▶ _Work task_
Set down exactly the lines in the records below that run from the line with "The height and width of the screenshot is (806, 1512)." to the line with "783x569 pixels.", inclusive, and nothing more.

▶ _Records_
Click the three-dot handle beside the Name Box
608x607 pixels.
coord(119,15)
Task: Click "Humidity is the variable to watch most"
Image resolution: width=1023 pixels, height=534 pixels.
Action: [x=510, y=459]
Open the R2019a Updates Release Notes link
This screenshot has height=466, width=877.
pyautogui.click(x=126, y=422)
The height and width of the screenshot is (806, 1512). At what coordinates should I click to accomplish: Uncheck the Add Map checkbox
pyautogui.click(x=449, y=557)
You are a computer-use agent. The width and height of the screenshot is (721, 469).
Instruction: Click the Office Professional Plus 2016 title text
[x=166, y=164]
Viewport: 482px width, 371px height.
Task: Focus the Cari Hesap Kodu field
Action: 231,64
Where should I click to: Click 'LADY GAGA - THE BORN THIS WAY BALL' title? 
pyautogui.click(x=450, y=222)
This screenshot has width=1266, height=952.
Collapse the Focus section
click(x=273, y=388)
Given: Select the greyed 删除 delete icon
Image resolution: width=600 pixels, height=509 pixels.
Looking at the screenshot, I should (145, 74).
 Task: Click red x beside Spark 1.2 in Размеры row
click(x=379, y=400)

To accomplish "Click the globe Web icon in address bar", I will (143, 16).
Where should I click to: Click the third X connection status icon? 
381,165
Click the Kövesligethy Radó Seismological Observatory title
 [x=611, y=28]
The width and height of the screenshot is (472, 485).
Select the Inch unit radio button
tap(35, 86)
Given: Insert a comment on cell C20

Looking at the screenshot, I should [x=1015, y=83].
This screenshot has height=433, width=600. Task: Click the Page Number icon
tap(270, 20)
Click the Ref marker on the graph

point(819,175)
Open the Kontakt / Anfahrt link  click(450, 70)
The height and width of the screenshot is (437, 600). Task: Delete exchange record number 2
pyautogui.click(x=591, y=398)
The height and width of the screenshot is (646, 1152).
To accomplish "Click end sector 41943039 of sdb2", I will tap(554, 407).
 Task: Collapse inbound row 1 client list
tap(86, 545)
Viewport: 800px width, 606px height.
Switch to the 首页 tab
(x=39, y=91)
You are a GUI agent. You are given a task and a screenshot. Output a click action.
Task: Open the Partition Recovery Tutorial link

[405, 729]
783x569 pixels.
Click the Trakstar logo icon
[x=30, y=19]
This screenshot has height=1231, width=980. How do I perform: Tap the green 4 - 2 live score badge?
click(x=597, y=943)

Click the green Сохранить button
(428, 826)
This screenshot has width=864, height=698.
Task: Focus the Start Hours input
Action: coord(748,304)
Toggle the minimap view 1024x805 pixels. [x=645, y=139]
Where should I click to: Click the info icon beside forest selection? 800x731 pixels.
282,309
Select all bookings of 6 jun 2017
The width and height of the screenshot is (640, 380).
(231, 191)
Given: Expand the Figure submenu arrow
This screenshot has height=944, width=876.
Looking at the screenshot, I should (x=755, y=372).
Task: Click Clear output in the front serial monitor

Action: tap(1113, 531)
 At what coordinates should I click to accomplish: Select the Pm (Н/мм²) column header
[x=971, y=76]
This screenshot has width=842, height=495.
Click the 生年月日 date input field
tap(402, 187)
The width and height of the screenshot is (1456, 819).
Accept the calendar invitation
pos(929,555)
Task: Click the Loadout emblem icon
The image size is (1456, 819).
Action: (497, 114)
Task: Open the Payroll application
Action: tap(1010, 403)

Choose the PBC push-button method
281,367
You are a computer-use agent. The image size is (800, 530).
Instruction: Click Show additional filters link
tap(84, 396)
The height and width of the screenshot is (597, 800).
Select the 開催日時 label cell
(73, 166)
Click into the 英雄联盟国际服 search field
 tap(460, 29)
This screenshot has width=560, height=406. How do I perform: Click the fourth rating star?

▶ _Exercise solution_
The height and width of the screenshot is (806, 1512). At what coordinates should I click to accomplish: Uncheck the Add Map checkbox
pyautogui.click(x=449, y=557)
You are a computer-use agent. The width and height of the screenshot is (721, 469).
Instruction: Click the Office Professional Plus 2016 title text
[x=166, y=164]
Viewport: 482px width, 371px height.
Task: Focus the Cari Hesap Kodu field
Action: 231,64
Where should I click to: Click 'LADY GAGA - THE BORN THIS WAY BALL' title? 
pyautogui.click(x=450, y=222)
This screenshot has width=1266, height=952.
Collapse the Focus section
click(x=273, y=388)
Given: Select the greyed 删除 delete icon
Image resolution: width=600 pixels, height=509 pixels.
Looking at the screenshot, I should (145, 74).
 Task: Click red x beside Spark 1.2 in Размеры row
click(x=379, y=400)

To accomplish "Click the globe Web icon in address bar", I will (143, 16).
Where should I click to: Click the third X connection status icon? 
381,165
Click the Kövesligethy Radó Seismological Observatory title
 [x=611, y=28]
The width and height of the screenshot is (472, 485).
Select the Inch unit radio button
tap(35, 86)
Given: Insert a comment on cell C20

Looking at the screenshot, I should [x=1015, y=83].
This screenshot has height=433, width=600. Task: Click the Page Number icon
tap(270, 20)
Click the Ref marker on the graph

point(819,175)
Open the Kontakt / Anfahrt link  click(450, 70)
The height and width of the screenshot is (437, 600). Task: Delete exchange record number 2
pyautogui.click(x=591, y=398)
The height and width of the screenshot is (646, 1152).
To accomplish "Click end sector 41943039 of sdb2", I will tap(554, 407).
 Task: Collapse inbound row 1 client list
tap(86, 545)
Viewport: 800px width, 606px height.
Switch to the 首页 tab
(x=39, y=91)
You are a GUI agent. You are given a task and a screenshot. Output a click action.
Task: Open the Partition Recovery Tutorial link

[405, 729]
783x569 pixels.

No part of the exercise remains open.